═══ Data extract

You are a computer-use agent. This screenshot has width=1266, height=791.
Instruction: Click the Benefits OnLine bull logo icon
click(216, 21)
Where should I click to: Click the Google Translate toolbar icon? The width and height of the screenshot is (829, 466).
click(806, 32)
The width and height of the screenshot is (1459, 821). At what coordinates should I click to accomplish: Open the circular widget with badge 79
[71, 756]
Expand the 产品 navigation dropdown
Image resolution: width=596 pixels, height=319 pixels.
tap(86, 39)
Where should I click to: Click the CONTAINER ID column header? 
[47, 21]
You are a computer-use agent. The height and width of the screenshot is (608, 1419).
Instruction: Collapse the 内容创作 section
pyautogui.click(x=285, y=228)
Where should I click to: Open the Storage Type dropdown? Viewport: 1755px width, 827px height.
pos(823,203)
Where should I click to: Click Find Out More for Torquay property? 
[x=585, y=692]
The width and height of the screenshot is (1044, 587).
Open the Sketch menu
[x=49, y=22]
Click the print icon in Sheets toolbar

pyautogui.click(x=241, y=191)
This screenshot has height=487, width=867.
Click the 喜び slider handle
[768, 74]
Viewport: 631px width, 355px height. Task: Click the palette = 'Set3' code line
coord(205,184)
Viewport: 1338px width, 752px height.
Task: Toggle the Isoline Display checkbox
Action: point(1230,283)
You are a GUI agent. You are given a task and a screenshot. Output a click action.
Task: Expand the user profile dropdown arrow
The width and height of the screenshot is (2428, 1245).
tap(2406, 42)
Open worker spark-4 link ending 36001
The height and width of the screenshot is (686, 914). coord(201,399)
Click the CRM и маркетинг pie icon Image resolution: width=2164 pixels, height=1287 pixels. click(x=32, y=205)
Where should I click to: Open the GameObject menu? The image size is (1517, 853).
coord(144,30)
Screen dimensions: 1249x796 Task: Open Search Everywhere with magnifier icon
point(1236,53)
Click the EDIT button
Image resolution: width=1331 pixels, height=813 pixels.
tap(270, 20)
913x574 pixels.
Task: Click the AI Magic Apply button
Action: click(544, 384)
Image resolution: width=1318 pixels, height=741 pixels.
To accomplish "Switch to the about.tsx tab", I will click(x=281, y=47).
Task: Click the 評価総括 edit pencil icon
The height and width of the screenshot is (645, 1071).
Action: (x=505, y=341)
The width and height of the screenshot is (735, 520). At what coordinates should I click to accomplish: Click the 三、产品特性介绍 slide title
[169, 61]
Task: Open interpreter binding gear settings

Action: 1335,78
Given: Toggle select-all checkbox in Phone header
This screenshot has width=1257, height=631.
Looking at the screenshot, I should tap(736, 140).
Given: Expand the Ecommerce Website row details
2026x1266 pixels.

══════

Each record above has to be set down again, word for word.

--- Solution to this exercise ---
You are a computer-use agent. This screenshot has width=1266, height=791.
Instruction: Click the Benefits OnLine bull logo icon
click(216, 21)
Where should I click to: Click the Google Translate toolbar icon? The width and height of the screenshot is (829, 466).
click(806, 32)
The width and height of the screenshot is (1459, 821). At what coordinates should I click to accomplish: Open the circular widget with badge 79
[71, 756]
Expand the 产品 navigation dropdown
Image resolution: width=596 pixels, height=319 pixels.
tap(86, 39)
Where should I click to: Click the CONTAINER ID column header? 
[47, 21]
You are a computer-use agent. The height and width of the screenshot is (608, 1419).
Instruction: Collapse the 内容创作 section
pyautogui.click(x=285, y=228)
Where should I click to: Open the Storage Type dropdown? Viewport: 1755px width, 827px height.
pos(823,203)
Where should I click to: Click Find Out More for Torquay property? 
[x=585, y=692]
The width and height of the screenshot is (1044, 587).
Open the Sketch menu
[x=49, y=22]
Click the print icon in Sheets toolbar

pyautogui.click(x=241, y=191)
This screenshot has height=487, width=867.
Click the 喜び slider handle
[768, 74]
Viewport: 631px width, 355px height. Task: Click the palette = 'Set3' code line
coord(205,184)
Viewport: 1338px width, 752px height.
Task: Toggle the Isoline Display checkbox
Action: point(1230,283)
You are a GUI agent. You are given a task and a screenshot. Output a click action.
Task: Expand the user profile dropdown arrow
The width and height of the screenshot is (2428, 1245).
tap(2406, 42)
Open worker spark-4 link ending 36001
The height and width of the screenshot is (686, 914). coord(201,399)
Click the CRM и маркетинг pie icon Image resolution: width=2164 pixels, height=1287 pixels. click(x=32, y=205)
Where should I click to: Open the GameObject menu? The image size is (1517, 853).
coord(144,30)
Screen dimensions: 1249x796 Task: Open Search Everywhere with magnifier icon
point(1236,53)
Click the EDIT button
Image resolution: width=1331 pixels, height=813 pixels.
tap(270, 20)
913x574 pixels.
Task: Click the AI Magic Apply button
Action: click(544, 384)
Image resolution: width=1318 pixels, height=741 pixels.
To accomplish "Switch to the about.tsx tab", I will click(x=281, y=47).
Task: Click the 評価総括 edit pencil icon
The height and width of the screenshot is (645, 1071).
Action: (x=505, y=341)
The width and height of the screenshot is (735, 520). At what coordinates should I click to accomplish: Click the 三、产品特性介绍 slide title
[169, 61]
Task: Open interpreter binding gear settings

Action: 1335,78
Given: Toggle select-all checkbox in Phone header
This screenshot has width=1257, height=631.
Looking at the screenshot, I should tap(736, 140).
Given: Expand the Ecommerce Website row details
2026x1266 pixels.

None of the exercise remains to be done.